*Records shown*.
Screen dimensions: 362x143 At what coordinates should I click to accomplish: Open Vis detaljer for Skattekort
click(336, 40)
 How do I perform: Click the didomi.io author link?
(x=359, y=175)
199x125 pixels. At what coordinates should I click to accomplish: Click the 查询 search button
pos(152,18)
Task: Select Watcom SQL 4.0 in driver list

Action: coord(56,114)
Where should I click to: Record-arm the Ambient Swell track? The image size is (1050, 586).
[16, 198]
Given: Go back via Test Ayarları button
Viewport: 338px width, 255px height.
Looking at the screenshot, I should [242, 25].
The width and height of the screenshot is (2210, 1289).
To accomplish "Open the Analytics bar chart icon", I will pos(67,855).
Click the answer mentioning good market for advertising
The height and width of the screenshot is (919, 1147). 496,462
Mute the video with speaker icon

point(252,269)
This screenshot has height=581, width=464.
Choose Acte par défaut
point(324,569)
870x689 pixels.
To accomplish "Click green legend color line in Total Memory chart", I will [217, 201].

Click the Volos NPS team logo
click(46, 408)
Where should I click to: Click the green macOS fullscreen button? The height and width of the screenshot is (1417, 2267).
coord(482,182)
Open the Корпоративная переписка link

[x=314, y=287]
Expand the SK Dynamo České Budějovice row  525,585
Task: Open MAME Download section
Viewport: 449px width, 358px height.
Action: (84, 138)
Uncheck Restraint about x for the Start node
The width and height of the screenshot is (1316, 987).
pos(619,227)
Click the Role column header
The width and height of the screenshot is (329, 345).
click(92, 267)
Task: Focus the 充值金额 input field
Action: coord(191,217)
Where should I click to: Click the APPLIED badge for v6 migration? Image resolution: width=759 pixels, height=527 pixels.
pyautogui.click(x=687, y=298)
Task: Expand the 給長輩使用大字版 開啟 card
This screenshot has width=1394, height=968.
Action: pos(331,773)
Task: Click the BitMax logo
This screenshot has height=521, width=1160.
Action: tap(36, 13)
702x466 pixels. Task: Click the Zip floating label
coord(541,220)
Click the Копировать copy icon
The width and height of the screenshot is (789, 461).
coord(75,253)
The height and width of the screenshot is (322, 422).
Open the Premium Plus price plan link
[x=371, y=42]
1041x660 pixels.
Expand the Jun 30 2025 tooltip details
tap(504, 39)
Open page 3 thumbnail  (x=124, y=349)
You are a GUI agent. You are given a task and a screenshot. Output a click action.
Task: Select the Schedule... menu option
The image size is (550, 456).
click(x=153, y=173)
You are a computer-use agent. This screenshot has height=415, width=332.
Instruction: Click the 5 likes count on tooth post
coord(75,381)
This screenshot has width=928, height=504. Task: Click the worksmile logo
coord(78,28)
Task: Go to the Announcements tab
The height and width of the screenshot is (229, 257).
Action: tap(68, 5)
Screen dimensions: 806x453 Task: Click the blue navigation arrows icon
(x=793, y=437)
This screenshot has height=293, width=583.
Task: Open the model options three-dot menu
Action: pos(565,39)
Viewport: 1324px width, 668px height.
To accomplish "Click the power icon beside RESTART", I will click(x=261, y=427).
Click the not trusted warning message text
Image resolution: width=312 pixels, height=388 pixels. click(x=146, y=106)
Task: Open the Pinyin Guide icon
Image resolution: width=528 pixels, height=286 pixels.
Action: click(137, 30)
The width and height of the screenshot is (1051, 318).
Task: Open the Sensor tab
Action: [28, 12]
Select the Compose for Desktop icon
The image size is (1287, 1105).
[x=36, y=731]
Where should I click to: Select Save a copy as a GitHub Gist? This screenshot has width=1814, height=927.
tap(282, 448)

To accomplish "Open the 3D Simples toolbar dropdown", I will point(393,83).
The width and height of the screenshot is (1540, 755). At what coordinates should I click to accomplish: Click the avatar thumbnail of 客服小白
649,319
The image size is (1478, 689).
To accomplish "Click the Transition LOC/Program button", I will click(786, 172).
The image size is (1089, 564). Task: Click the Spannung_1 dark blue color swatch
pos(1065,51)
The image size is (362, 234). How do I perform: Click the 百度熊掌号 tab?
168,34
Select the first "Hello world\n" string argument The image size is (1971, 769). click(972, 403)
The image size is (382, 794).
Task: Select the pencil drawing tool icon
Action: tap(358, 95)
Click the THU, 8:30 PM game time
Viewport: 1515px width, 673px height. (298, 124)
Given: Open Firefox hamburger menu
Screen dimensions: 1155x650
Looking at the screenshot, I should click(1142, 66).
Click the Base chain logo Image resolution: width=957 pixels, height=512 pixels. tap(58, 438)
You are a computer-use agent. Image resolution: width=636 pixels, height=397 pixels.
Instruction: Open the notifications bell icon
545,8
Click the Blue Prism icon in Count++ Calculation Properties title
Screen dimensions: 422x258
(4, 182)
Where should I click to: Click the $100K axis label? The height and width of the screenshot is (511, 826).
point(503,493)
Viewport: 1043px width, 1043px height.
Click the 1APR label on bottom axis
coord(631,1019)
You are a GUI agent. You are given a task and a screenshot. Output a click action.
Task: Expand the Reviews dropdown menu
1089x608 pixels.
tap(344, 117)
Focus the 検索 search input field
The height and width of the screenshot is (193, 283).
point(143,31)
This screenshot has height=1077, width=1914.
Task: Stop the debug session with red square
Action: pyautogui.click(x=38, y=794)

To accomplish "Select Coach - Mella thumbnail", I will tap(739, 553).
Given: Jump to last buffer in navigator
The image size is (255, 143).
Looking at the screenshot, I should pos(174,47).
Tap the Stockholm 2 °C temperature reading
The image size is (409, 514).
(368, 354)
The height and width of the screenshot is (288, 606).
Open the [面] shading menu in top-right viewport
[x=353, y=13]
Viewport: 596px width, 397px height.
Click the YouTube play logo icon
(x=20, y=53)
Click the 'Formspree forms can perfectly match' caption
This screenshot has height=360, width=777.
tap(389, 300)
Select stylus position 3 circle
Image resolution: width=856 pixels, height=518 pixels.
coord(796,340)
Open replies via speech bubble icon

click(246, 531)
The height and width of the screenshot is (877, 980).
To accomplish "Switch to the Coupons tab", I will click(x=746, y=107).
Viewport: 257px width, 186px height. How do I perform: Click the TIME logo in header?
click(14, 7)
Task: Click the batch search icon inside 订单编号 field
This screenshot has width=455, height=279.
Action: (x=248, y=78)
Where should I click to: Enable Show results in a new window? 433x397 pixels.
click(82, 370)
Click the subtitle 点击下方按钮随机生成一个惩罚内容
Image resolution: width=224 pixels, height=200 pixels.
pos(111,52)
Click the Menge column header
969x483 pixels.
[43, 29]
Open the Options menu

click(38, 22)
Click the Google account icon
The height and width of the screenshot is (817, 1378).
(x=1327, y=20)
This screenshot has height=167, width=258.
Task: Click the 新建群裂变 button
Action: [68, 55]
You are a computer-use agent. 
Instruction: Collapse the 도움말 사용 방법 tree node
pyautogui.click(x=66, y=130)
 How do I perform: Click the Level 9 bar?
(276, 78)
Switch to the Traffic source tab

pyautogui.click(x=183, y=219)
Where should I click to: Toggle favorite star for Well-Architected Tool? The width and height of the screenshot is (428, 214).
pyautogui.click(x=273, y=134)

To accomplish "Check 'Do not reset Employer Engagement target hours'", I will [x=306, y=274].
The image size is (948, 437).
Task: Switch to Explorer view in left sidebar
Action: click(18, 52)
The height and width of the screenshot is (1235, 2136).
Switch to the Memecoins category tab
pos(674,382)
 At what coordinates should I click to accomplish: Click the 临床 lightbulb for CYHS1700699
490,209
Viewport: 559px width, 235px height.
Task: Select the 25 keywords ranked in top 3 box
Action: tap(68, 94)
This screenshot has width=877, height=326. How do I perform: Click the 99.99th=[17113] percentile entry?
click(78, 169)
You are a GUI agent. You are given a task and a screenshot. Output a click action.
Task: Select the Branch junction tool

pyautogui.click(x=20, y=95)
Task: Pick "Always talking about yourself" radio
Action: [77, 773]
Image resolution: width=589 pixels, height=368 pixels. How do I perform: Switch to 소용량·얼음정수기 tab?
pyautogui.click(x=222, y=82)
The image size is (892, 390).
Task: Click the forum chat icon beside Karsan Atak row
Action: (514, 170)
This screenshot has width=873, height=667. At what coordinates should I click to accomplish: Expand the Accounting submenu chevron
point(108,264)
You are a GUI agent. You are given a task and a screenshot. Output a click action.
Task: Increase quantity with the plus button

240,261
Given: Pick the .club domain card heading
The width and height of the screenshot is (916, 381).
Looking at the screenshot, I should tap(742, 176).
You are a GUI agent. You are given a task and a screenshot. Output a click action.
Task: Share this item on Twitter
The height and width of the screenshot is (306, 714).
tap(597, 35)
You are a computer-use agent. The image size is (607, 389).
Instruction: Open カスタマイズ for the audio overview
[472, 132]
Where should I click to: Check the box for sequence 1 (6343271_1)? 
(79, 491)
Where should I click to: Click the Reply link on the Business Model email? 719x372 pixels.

*Instructions for the task*.
Rewrite the lines from the one containing "Image resolution: width=589" through the last line, replacing "GUI agent" with "GUI assistant" and leaving everything else unchanged.

*Solution for this exercise*.
Image resolution: width=589 pixels, height=368 pixels. How do I perform: Switch to 소용량·얼음정수기 tab?
pyautogui.click(x=222, y=82)
The image size is (892, 390).
Task: Click the forum chat icon beside Karsan Atak row
Action: (514, 170)
This screenshot has width=873, height=667. At what coordinates should I click to accomplish: Expand the Accounting submenu chevron
point(108,264)
You are a GUI assistant. You are given a task and a screenshot. Output a click action.
Task: Increase quantity with the plus button

240,261
Given: Pick the .club domain card heading
The width and height of the screenshot is (916, 381).
Looking at the screenshot, I should tap(742, 176).
You are a GUI assistant. You are given a task and a screenshot. Output a click action.
Task: Share this item on Twitter
The height and width of the screenshot is (306, 714).
tap(597, 35)
You are a computer-use agent. The image size is (607, 389).
Instruction: Open カスタマイズ for the audio overview
[472, 132]
Where should I click to: Check the box for sequence 1 (6343271_1)? 
(79, 491)
Where should I click to: Click the Reply link on the Business Model email? 719x372 pixels.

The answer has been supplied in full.